Less than half of hospitals run IoT pilots, but more are on the way
While 40 percent are running projects, IDC says 73 percent of executives are prepared to start Internet of Things work this year.
The majority of healthcare executives anticipate that Internet of Things will become mainstream this year, according to a new report from consultancy IDC.
Nearly 40 percent already have pilot projects or IoT work underway, IDC noted in a new report, “The Internet of Things — Connecting a Healthcare Ecosystem.”
Seventy-three percent, meanwhile, said they are either prepared or very prepared to support IoT in 2017.
[Also: IDC pegs digital transformation market at $20 trillion]
IDC analysts found that the most common reasons hospitals are adopting IoT-related technologies are the demonstrable return on investment, new regulations encouraging telemedicine services, digital transformation strategies, new care delivery and reimbursement models and a move to more consumer-centric platforms.

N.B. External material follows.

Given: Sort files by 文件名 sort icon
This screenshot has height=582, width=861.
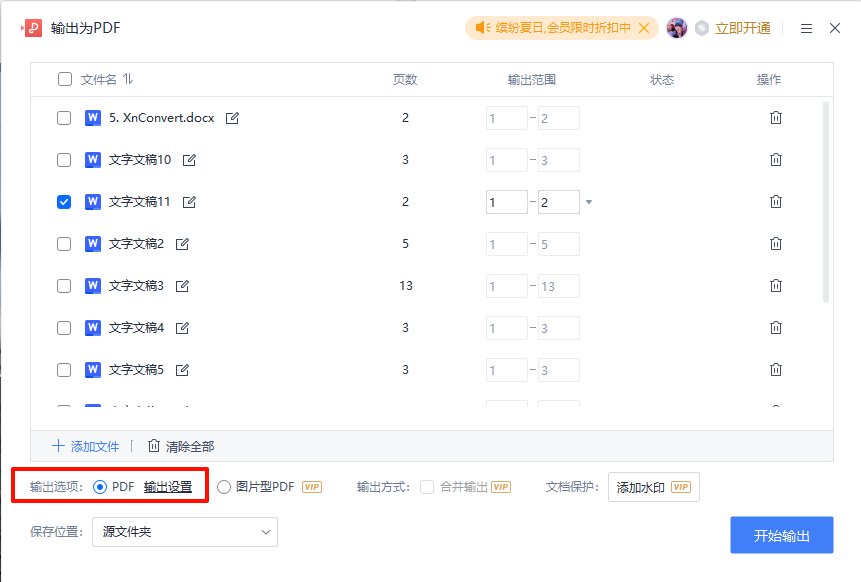Looking at the screenshot, I should coord(128,80).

The top barriers to IoT adoption are privacy and security, limited financial incentives, lack of talent to support IT including data and analytic skills and a focus on other initiatives.
That said, the analysts also noted that such IoT projects emerge from the IT shop or business units while C-suite involvement is limited — which IDC said signify that IoT strategies are department-level rather than enterprise-wide.